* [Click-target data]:
((

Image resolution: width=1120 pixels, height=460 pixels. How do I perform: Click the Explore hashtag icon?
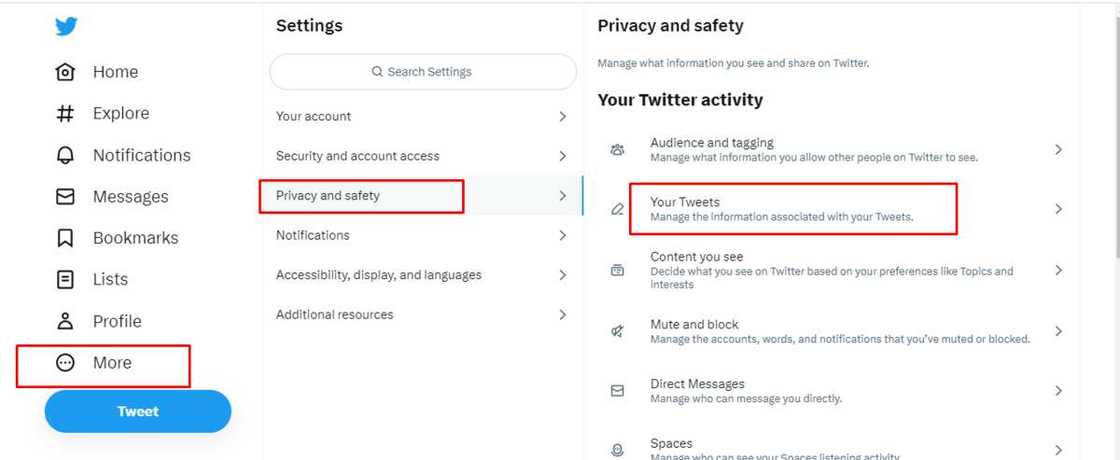pos(65,114)
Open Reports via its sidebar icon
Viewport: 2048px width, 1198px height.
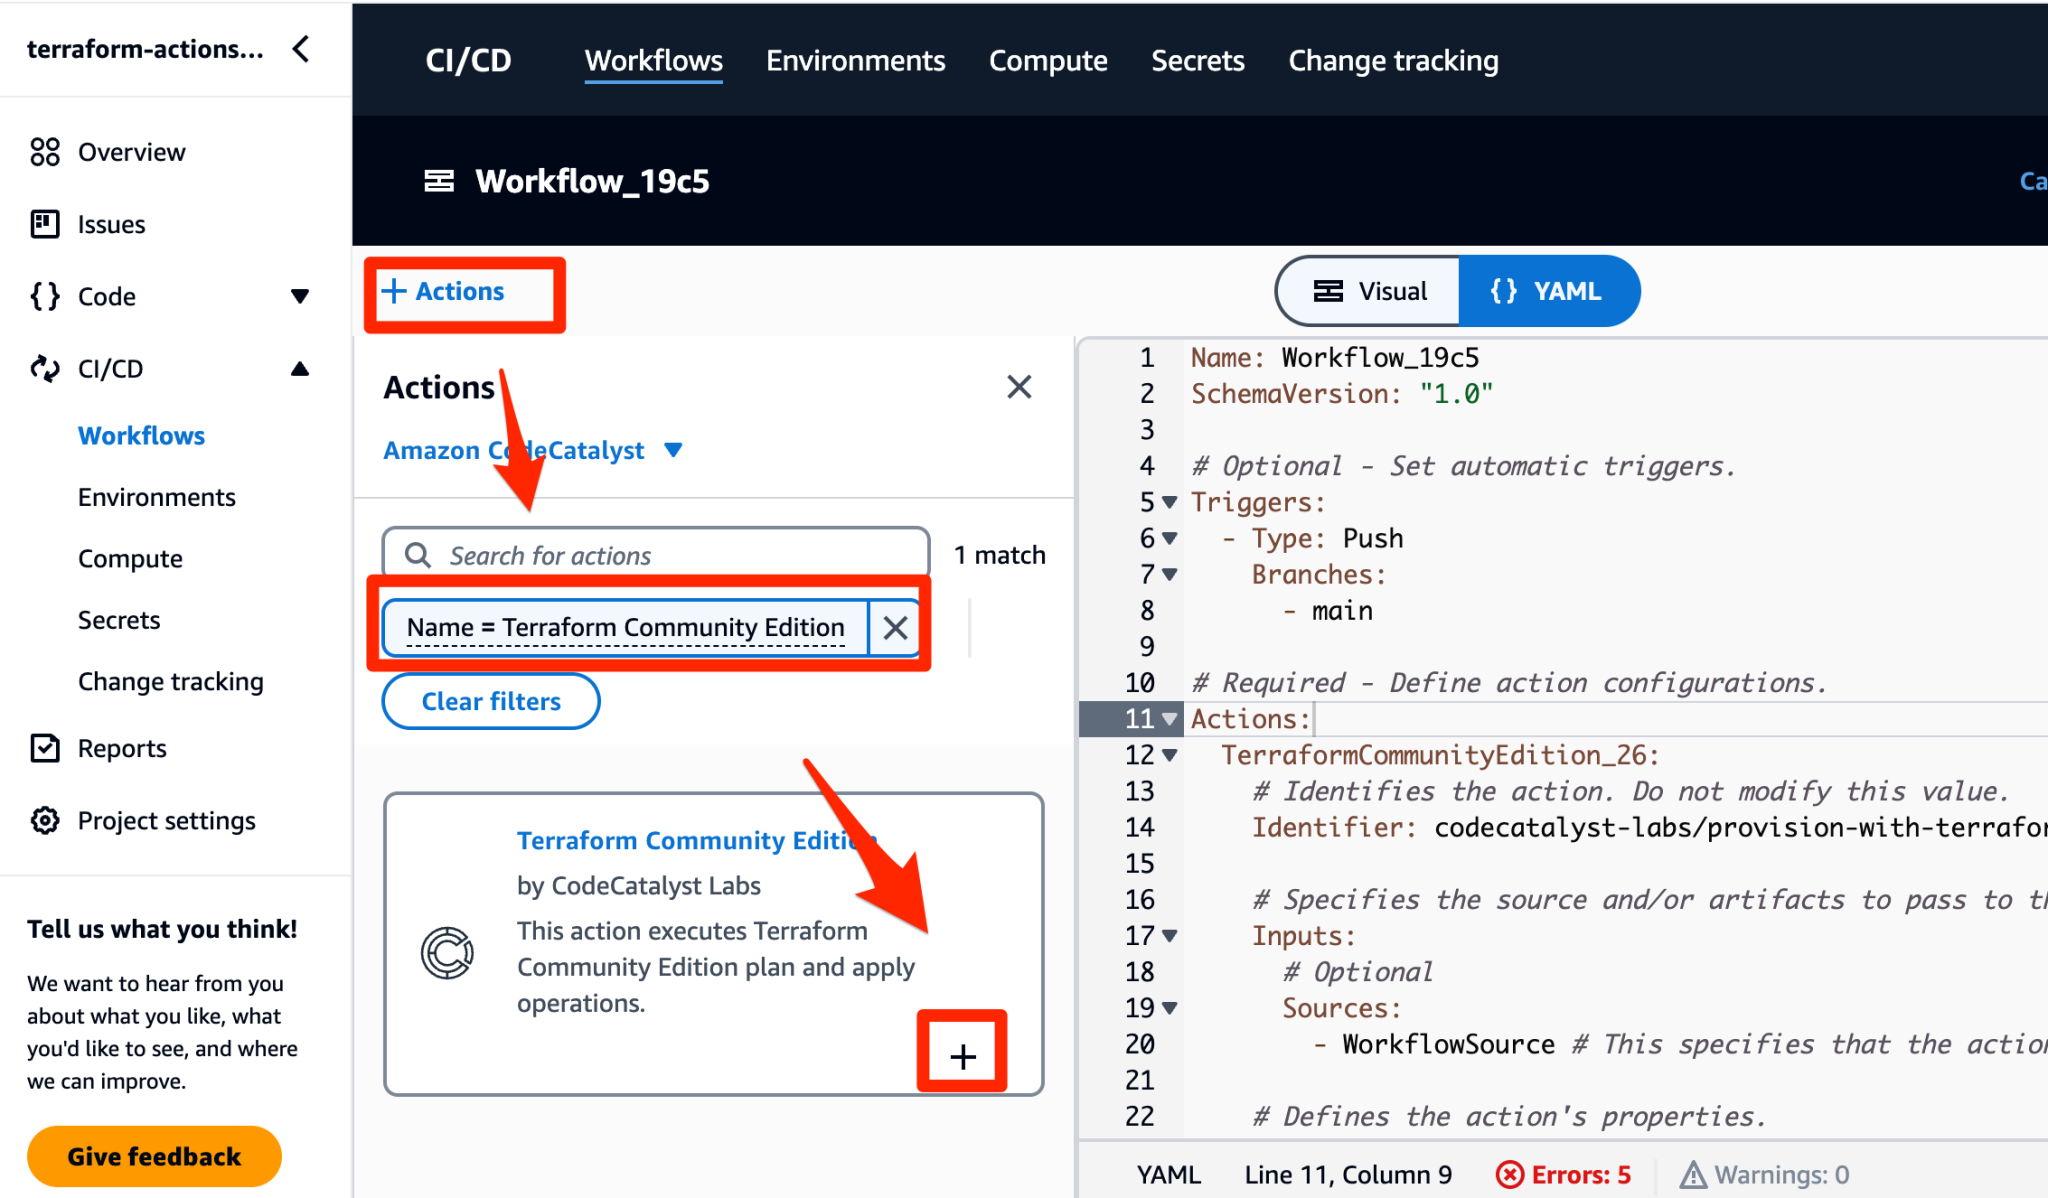click(x=45, y=747)
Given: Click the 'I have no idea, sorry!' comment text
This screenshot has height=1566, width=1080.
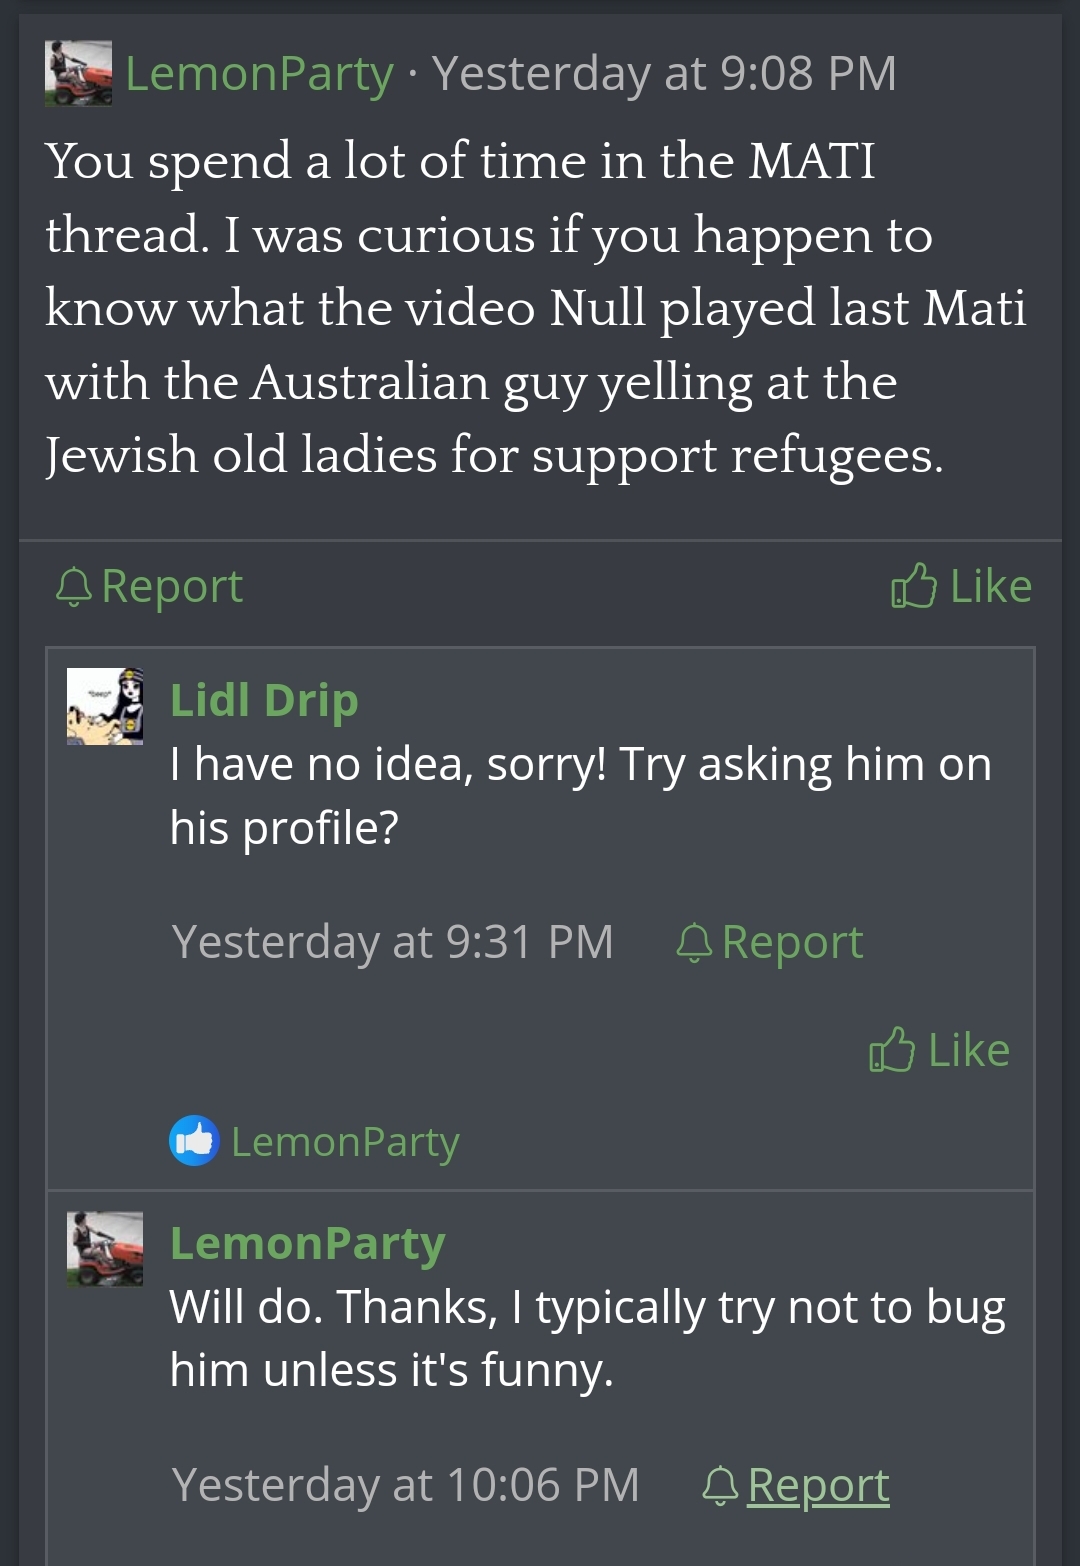Looking at the screenshot, I should click(580, 795).
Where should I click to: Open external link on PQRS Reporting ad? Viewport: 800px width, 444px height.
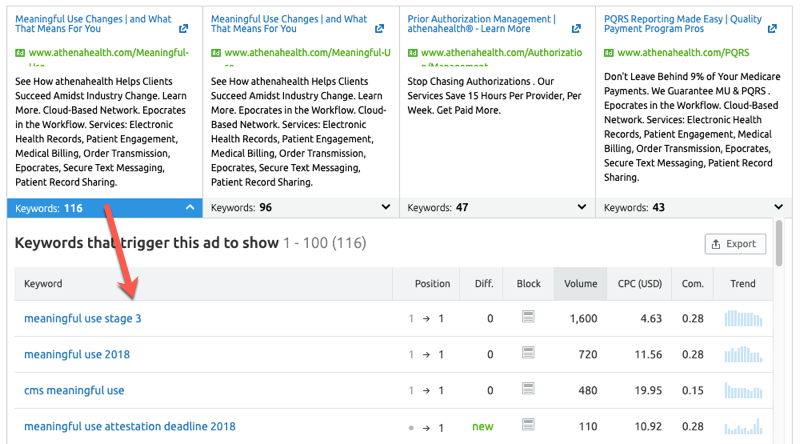tap(772, 29)
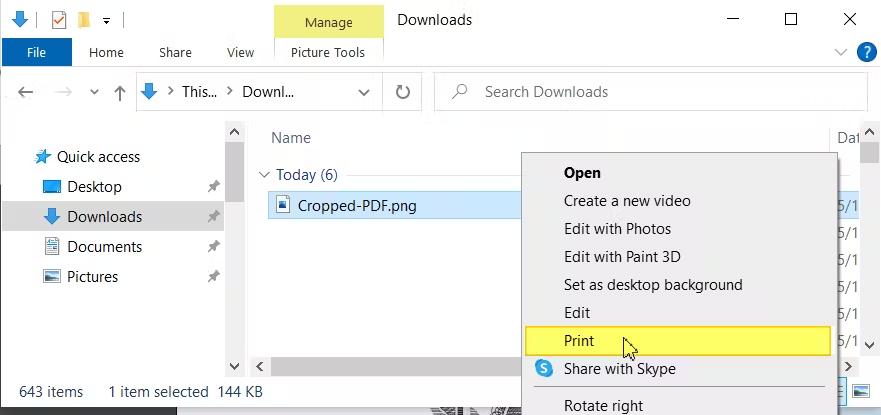Image resolution: width=881 pixels, height=415 pixels.
Task: Expand the ribbon using the chevron
Action: 840,52
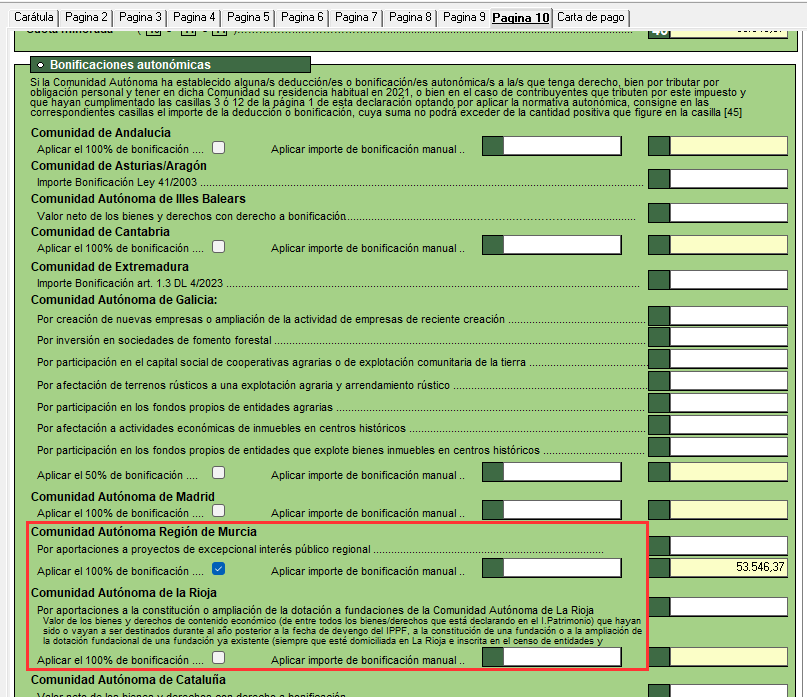Click the La Rioja manual bonificación field

[x=561, y=659]
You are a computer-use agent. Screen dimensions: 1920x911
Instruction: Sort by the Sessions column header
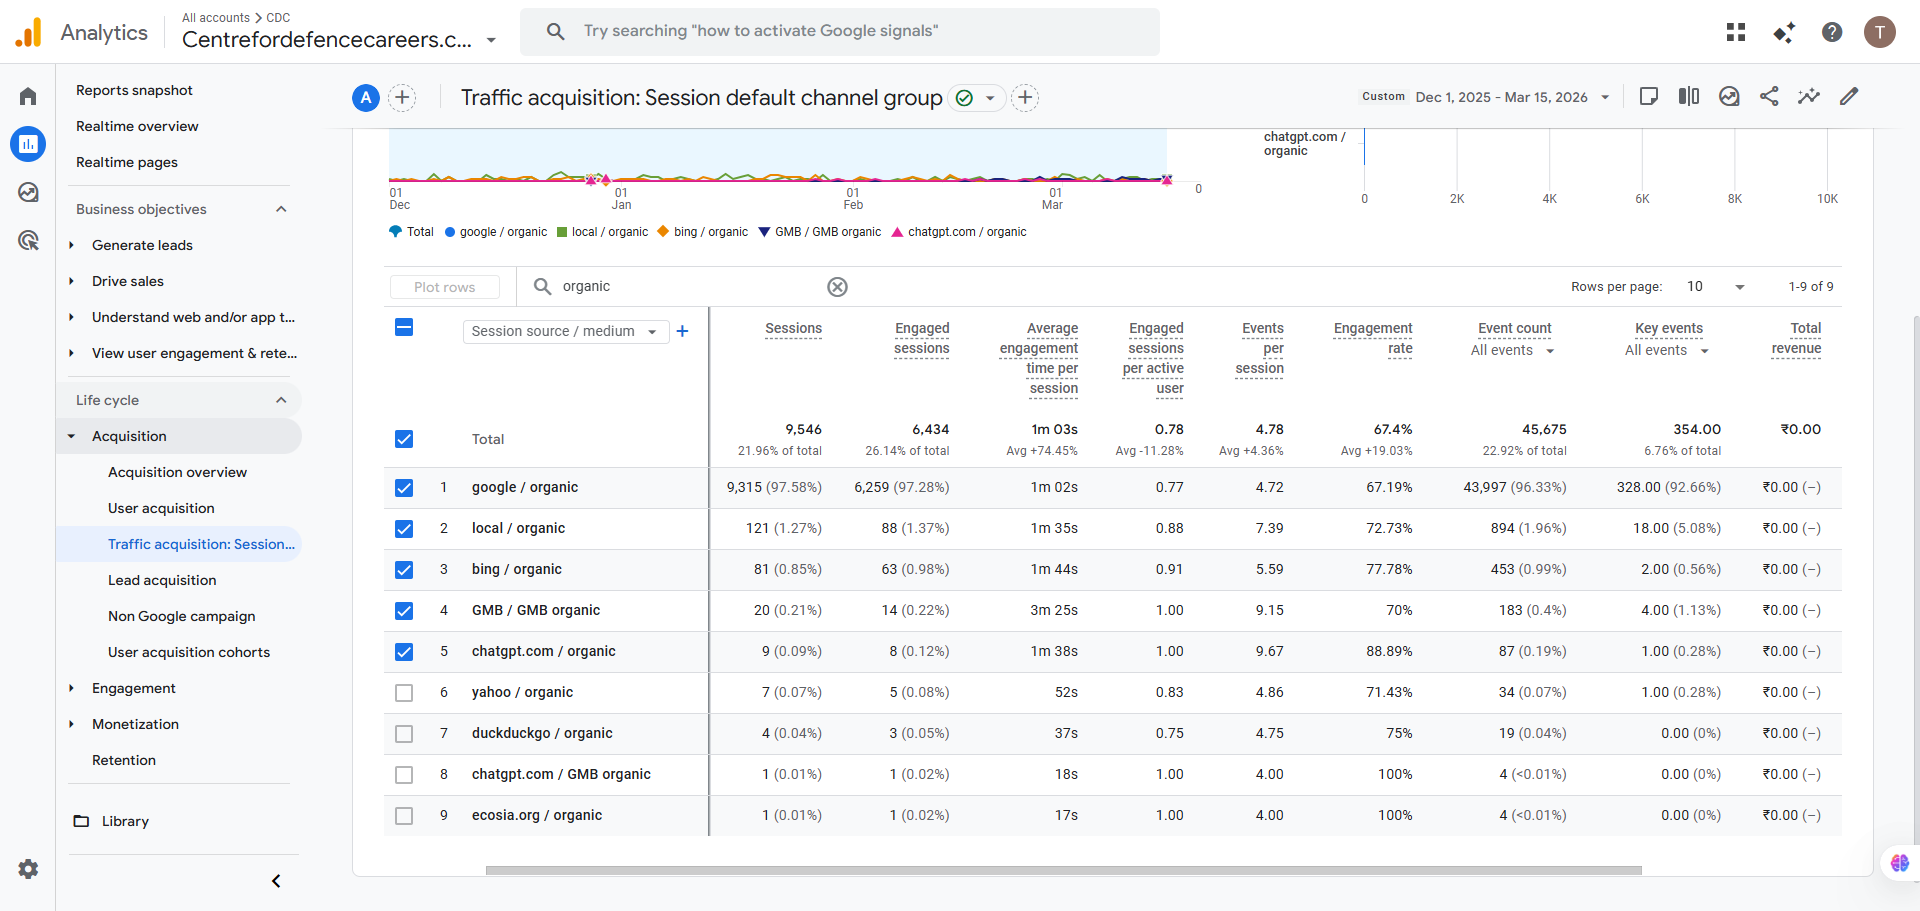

))

* [What you should do]: Rewrite everything from the start of the data down to the line containing "Looking at the" with "sidebar" renamed to "navigation", changing nothing else. Leave the pictures out of your answer.

* [Complete output]:
Image resolution: width=1120 pixels, height=460 pixels. How do I perform: Click the Explore hashtag icon?
pos(65,114)
Open Reports via its navigation icon
Viewport: 2048px width, 1198px height.
click(x=45, y=747)
Given: Click the 'I have no idea, sorry!' comment text
This screenshot has height=1566, width=1080.
Looking at the screenshot, I should click(580, 795).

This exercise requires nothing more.